START Exercise data
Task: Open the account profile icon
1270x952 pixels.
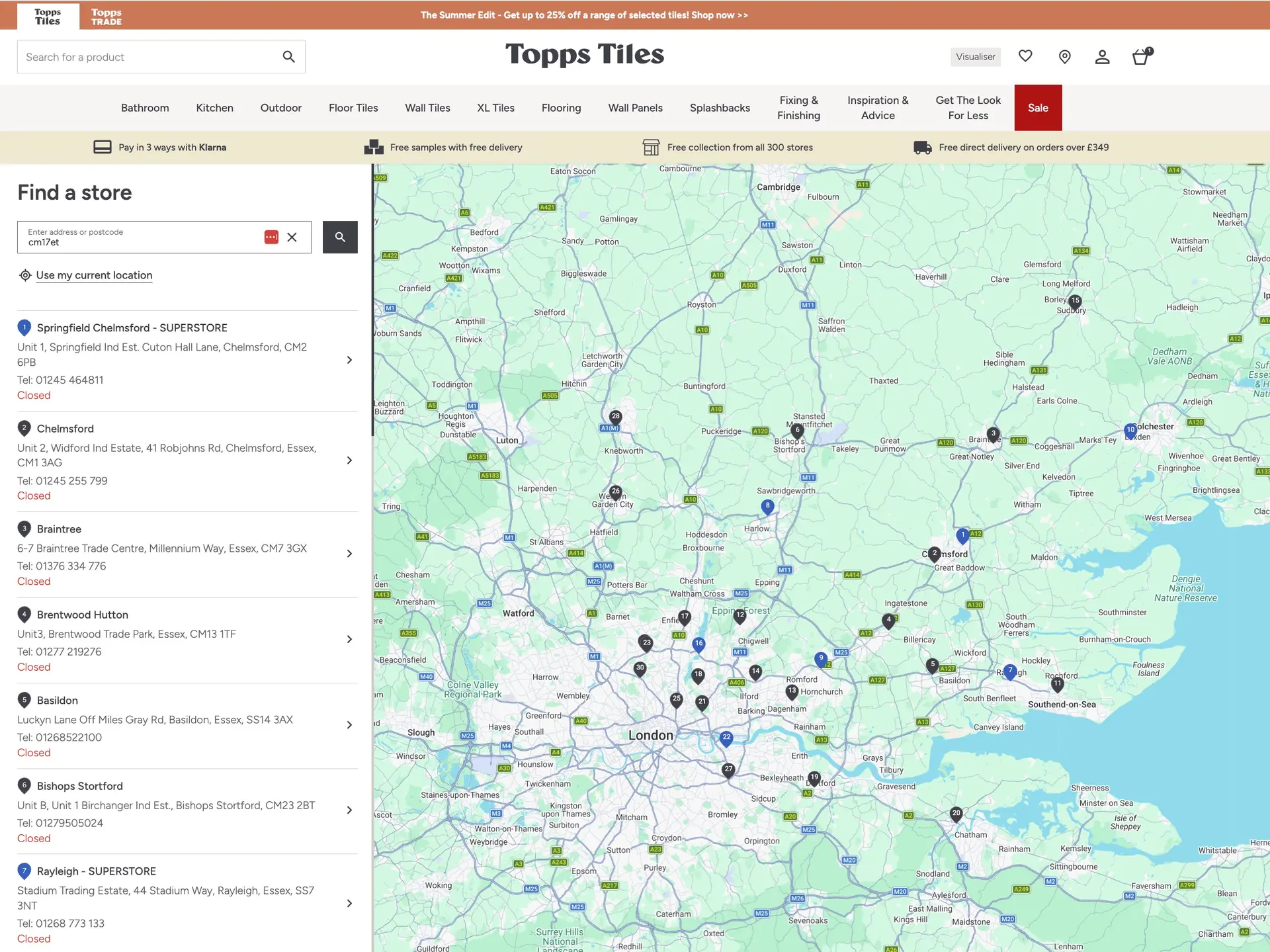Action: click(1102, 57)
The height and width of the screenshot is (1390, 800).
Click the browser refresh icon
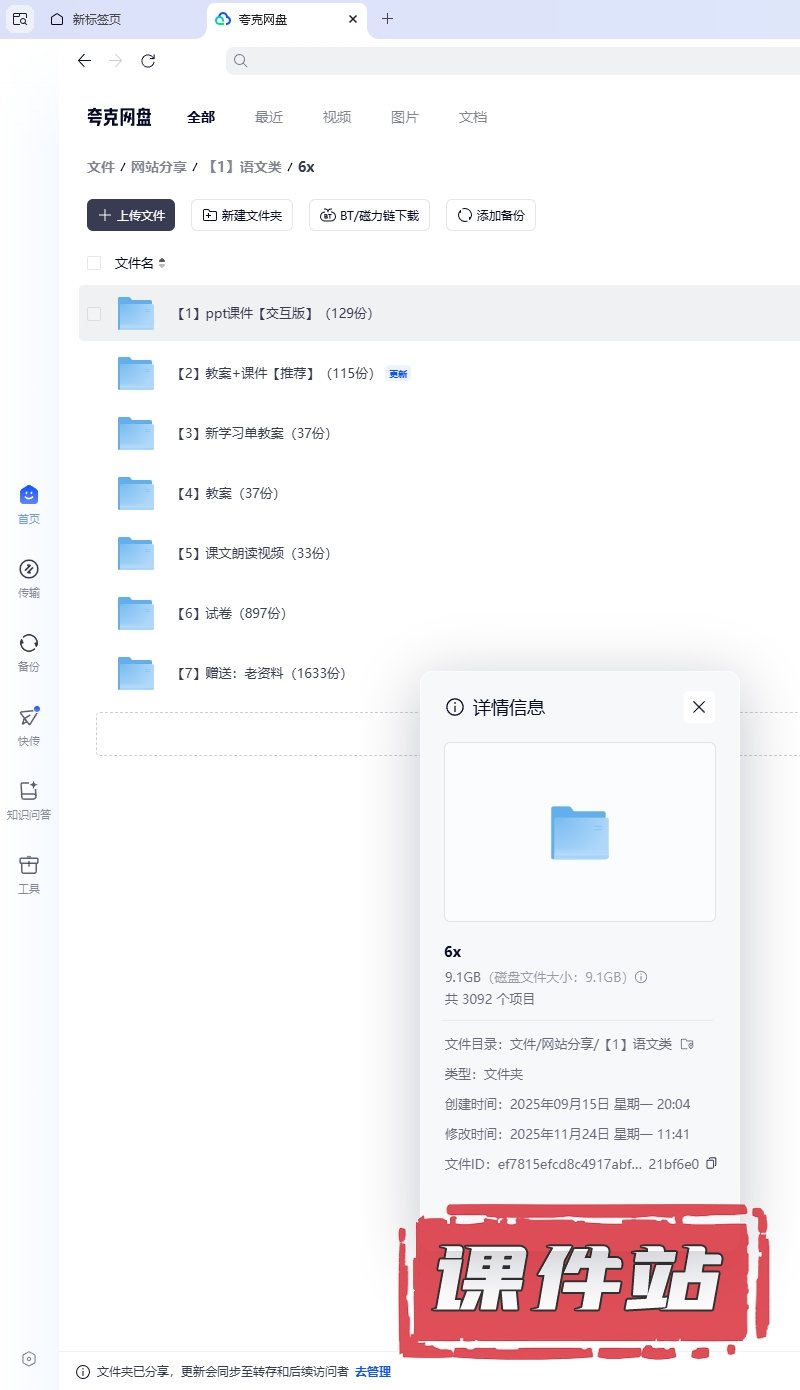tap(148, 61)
END Exercise data
#### Task to complete:
Your answer should be an exact copy of the entries above, with no images included.

#### Completed task:
Task: Open the account profile icon
1270x952 pixels.
Action: click(1102, 57)
The height and width of the screenshot is (1390, 800).
Click the browser refresh icon
tap(148, 61)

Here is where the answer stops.